Le dernier geste est celui de la lecture. J’ai renoncé à faire lire mes élèves à voix haute : la maltraitance de la langue, le massacre des mots, l’avalement des consonnes finales, les voix qui tombent à la fin des phrases (avec le point, il paraît), les galops de lecture pour tout envoyer valser au plus vite sont interdits. La consolation que j’en tire (et la justification) est de montrer l’exemple et de réserver quelques séances laborieuses, en petit effectif, à la mise en bouche des mots.
J’entre en classe, je pose le sac sur la chaise, je reste debout, j’attrape le livre, on le feuillette en silence, on trouve la page, on vérifie le premier mot.
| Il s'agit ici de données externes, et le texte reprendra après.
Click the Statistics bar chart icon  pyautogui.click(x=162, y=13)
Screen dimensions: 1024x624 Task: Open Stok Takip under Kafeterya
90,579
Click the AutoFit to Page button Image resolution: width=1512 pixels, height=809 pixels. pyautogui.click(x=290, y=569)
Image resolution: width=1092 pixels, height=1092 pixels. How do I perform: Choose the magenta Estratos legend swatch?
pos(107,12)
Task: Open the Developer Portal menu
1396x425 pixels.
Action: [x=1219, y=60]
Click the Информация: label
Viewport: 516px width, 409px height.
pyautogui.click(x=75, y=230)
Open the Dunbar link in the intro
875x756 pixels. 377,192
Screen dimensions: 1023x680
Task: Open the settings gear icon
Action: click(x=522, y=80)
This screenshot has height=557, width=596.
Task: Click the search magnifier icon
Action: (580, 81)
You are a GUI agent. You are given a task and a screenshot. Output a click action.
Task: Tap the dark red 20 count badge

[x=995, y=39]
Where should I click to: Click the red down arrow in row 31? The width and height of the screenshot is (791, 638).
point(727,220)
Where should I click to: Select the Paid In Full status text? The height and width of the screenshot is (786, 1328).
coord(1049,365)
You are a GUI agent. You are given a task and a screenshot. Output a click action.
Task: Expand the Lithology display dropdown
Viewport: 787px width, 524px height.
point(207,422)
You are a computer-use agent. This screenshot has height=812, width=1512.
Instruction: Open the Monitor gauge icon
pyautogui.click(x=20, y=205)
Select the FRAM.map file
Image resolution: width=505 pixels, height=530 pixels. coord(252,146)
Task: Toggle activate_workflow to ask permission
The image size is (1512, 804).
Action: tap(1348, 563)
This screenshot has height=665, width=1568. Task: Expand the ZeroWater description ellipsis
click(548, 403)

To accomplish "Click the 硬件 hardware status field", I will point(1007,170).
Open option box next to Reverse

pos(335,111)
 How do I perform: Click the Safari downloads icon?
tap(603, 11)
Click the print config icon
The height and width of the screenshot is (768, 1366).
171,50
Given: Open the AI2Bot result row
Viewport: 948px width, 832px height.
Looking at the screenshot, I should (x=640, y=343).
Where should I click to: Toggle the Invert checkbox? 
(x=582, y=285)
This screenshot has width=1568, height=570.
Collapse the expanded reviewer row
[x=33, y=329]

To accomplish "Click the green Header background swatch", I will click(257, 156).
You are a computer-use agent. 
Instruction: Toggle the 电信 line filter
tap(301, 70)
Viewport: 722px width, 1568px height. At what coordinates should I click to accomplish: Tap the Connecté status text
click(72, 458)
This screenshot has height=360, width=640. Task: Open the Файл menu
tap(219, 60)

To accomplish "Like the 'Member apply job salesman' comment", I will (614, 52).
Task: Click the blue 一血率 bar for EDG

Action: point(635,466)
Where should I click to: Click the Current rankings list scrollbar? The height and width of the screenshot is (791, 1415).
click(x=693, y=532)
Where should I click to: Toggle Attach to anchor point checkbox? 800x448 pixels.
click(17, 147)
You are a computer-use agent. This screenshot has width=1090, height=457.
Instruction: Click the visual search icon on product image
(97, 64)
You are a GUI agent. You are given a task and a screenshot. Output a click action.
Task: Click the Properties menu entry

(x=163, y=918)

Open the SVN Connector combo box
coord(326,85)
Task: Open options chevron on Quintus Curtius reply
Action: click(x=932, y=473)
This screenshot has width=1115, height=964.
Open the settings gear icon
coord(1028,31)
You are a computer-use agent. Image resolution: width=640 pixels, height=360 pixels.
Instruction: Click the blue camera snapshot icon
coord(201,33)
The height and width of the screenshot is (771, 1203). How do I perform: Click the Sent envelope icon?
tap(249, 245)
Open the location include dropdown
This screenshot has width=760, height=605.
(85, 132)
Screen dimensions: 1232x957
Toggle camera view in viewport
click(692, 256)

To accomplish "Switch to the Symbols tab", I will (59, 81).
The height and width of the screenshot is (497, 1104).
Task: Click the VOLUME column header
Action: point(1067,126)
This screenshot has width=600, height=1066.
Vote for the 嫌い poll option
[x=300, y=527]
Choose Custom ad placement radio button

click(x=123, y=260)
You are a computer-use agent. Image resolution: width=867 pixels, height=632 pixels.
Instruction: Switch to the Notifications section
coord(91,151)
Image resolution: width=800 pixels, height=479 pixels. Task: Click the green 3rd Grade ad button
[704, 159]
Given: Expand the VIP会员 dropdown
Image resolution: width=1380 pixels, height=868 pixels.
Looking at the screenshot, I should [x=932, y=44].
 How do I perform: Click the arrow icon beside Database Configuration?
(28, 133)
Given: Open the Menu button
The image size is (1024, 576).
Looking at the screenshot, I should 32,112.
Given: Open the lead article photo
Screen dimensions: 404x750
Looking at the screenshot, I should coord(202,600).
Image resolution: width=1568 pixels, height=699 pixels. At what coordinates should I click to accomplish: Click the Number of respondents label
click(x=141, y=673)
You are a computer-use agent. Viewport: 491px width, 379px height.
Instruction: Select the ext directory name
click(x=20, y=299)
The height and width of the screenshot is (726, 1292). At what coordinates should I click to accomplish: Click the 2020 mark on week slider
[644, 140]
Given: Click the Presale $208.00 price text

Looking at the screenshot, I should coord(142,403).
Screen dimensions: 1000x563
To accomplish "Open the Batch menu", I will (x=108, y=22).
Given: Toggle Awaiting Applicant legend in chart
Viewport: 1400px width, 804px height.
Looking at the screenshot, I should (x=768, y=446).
Je lis. Je les regarde en lisant. C’est à eux, bientôt. C’est à eux de reprendre le geste de la page, du mot, de la voix, de la langue. Le geste d’une inscription dans le monde, dans les choses, dans l’humain. Le seul qui vaille vraiment.
Dix ans que je lis sur liseuse dans un pays sans librairie francophone. C’est nécessaire, pratique, confortable. Cela me permet d’avoir accès à ce que je souhaite lire au moment où j’en ressens la nécessité. Pourtant je constate, à l’école, comme l’objet livre devient étranger à nos élèves qui sont malhabiles à en tourner les pages et le font facilement tomber devant moi (font-ils tomber leurs téléphones avec la même fréquence?). Je ne suis pas sûr que ces gestes, que vous décrivez si bien, soient remplacés par quelque chose d’équivalent. « Le geste d’une inscription dans le monde, dans les choses, dans l’humain. Le seul qui vaille vraiment. » Vous touchez juste. J’aime beaucoup cette idée et la façon dont vous l’avez amenée.
Merci Pedro pour cette lecture attentive. Quand je passerai à la liseuse, j’examinerai les nouveaux gestes.
Bel hommage à l’objet livre et à son maniement (je fais également partie du club « jamais sans mon-mes livres »).